==== THE DATA

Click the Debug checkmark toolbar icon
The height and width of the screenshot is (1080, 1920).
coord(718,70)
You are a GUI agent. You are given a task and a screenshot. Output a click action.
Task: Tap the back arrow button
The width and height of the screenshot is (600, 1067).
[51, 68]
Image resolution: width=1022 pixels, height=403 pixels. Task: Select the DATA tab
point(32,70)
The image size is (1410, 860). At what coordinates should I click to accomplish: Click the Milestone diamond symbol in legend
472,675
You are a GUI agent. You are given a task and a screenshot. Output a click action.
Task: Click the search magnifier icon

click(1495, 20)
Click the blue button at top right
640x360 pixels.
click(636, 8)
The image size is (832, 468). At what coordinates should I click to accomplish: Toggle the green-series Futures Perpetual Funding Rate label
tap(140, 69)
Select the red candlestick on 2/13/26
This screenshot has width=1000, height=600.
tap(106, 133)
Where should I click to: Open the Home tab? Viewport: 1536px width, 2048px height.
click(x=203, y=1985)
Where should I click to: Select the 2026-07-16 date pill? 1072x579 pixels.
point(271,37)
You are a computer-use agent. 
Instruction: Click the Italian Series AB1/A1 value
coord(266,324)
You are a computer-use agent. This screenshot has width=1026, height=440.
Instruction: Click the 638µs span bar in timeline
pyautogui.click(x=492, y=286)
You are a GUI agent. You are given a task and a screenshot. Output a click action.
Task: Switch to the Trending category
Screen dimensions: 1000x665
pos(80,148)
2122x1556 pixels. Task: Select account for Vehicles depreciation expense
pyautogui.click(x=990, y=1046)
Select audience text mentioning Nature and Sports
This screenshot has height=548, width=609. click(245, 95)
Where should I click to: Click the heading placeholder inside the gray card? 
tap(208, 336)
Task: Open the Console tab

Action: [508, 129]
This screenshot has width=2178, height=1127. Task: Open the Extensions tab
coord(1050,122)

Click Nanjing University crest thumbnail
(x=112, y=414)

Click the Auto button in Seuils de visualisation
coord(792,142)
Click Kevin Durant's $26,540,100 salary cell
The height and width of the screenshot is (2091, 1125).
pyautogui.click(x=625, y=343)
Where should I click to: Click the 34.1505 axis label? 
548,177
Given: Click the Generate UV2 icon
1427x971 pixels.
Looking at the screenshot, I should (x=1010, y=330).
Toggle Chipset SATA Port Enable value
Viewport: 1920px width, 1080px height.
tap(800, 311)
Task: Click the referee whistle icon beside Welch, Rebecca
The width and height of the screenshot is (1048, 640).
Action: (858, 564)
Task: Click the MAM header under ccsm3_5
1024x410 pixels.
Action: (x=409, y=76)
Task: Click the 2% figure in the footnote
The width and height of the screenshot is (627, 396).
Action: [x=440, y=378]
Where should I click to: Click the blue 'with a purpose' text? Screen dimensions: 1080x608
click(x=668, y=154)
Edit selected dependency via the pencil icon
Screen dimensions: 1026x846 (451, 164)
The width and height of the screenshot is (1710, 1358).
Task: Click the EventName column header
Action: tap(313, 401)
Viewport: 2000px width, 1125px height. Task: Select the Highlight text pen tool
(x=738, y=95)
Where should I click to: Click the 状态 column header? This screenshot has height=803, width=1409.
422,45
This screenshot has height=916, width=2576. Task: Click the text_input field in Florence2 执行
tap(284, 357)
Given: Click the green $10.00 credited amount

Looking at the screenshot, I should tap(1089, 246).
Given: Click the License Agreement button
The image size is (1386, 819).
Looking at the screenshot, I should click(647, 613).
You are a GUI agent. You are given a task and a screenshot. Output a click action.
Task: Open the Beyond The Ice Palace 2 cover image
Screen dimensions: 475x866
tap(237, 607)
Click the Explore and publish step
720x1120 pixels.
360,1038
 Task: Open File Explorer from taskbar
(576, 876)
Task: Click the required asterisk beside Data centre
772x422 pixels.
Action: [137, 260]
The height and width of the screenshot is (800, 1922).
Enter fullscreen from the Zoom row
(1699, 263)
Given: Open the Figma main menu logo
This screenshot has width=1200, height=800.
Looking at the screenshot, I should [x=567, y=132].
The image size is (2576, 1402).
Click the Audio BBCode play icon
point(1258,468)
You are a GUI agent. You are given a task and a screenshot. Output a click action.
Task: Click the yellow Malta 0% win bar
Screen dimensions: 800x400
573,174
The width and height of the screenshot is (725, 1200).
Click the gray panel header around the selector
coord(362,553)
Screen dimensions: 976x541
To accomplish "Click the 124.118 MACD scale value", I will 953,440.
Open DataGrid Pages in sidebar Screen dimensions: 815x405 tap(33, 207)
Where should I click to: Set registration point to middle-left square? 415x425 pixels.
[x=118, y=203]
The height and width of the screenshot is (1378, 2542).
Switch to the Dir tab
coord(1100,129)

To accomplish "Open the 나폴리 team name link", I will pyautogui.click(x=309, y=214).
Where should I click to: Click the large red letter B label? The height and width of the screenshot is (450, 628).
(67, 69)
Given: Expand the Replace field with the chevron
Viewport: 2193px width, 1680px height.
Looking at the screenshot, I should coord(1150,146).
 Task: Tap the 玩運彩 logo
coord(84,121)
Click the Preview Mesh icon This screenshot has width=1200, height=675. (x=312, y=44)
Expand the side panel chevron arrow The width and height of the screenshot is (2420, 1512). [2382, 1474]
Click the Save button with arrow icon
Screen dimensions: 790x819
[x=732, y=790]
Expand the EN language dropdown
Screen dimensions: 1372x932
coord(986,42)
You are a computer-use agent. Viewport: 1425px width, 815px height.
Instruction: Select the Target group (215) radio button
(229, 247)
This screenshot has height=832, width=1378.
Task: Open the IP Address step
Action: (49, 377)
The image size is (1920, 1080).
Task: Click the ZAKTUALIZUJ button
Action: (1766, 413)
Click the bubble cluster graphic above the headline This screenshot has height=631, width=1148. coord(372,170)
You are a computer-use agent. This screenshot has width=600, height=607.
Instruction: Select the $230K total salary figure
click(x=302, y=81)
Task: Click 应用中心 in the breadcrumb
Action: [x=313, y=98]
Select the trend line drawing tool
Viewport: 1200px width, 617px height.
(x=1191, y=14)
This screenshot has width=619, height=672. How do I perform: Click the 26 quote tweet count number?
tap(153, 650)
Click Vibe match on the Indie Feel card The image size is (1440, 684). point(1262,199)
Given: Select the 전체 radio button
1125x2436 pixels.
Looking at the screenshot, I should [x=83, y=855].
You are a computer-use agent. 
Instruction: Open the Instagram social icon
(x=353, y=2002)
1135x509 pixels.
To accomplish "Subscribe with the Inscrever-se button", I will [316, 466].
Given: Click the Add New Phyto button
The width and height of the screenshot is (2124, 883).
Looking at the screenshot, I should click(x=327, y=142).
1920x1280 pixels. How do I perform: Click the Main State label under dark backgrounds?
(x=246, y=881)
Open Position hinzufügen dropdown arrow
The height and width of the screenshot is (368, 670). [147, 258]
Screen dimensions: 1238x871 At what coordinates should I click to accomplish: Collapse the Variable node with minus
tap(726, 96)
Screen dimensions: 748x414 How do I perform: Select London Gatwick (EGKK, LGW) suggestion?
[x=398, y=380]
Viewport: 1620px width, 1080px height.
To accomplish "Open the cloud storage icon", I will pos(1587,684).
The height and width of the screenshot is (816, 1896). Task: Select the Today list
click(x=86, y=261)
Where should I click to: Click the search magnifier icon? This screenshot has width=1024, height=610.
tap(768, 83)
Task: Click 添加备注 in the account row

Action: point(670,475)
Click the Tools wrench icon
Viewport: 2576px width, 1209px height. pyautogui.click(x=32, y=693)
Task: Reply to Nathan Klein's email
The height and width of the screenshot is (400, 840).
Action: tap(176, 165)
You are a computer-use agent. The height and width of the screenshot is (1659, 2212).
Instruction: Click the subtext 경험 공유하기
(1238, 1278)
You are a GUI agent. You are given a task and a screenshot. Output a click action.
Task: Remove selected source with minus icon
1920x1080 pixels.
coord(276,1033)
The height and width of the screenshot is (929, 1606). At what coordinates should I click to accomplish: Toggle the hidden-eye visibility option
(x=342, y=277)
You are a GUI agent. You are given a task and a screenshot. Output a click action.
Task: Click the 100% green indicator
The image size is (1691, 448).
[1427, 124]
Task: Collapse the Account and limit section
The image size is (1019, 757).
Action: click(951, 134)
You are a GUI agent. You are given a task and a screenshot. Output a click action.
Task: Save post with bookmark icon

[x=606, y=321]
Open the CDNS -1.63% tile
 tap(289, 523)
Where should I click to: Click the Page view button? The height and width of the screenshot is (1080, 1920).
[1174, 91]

========

**WRITTEN TASK:**
Reproduce the items above verbatim, from the line with "Click the Explore and publish step" to the line with "(1699, 263)", both included.

**CORRECT OUTPUT:**
Click the Explore and publish step
720x1120 pixels.
360,1038
 Task: Open File Explorer from taskbar
(576, 876)
Task: Click the required asterisk beside Data centre
772x422 pixels.
Action: [137, 260]
The height and width of the screenshot is (800, 1922).
Enter fullscreen from the Zoom row
(1699, 263)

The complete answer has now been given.